Teenage girls are not weak. They’re on their way to becoming full-grown women in a world that still treats them as inferior, despite demanding more of their bodies and minds than ever. It’s heartbreaking that so many of them can’t see a way through to the other side. We can tell them it gets better, and it does, but it’s simply not fair to ask them to wait.

Being shunted into the space between childhood and womanhood, between having a flat-chested, gender neutral, rough-and-tumble body and one which is seen as fit only for objectification or impregnation, can be hugely traumatising. Thirty years ago I responded by starving myself into a prolonged state of pre-pubescence.

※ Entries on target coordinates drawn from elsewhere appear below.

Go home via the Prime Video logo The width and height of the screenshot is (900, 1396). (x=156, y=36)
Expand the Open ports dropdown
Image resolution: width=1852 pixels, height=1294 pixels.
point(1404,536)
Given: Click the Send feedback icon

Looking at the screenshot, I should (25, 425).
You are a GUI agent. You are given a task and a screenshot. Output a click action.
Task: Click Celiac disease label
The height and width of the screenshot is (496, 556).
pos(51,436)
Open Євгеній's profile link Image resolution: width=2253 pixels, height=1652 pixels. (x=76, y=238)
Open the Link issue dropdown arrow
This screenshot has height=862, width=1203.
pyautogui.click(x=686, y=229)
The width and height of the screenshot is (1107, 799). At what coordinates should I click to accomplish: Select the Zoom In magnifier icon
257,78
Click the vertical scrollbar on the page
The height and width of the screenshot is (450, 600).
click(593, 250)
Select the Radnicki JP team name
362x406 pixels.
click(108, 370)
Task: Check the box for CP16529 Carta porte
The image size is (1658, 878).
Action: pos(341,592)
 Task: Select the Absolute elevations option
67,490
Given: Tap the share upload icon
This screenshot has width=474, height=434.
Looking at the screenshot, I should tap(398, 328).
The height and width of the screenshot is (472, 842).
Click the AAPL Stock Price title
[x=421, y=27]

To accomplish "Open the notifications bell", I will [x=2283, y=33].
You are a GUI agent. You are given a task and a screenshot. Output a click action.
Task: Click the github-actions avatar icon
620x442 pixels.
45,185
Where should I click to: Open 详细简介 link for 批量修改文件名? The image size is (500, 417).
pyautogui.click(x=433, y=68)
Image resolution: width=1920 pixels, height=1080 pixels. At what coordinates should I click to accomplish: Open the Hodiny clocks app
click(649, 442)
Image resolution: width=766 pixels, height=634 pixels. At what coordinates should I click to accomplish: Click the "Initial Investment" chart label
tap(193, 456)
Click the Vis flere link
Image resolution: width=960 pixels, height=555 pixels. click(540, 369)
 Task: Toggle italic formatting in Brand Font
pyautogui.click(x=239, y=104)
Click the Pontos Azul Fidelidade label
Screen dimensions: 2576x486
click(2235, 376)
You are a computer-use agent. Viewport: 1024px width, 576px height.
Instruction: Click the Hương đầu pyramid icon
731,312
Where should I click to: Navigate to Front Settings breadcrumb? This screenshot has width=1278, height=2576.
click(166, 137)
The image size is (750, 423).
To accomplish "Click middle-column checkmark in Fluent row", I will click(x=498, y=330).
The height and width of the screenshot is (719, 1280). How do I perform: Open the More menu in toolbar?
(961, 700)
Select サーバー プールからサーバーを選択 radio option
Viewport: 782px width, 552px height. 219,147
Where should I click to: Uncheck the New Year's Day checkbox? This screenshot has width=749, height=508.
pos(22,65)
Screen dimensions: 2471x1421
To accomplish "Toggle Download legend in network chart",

Today, when pornified images of young female bodies are more freely available than ever, I might have responded by cutting, binding my breasts or reinventing myself as a disembodied other online.

The opportunities for expressing female self-hatred are always expanding, even as other spaces for self-expression shrink. And yet, it’s not an inevitable development: some unavoidable symptom of living in the smartphone age.

Millions of girls are not born unhappy. Depression and mental illness can be coping mechanisms when all else fails. There’s no simple cure for despair, but it’s time we gave all young women the room they need to grow.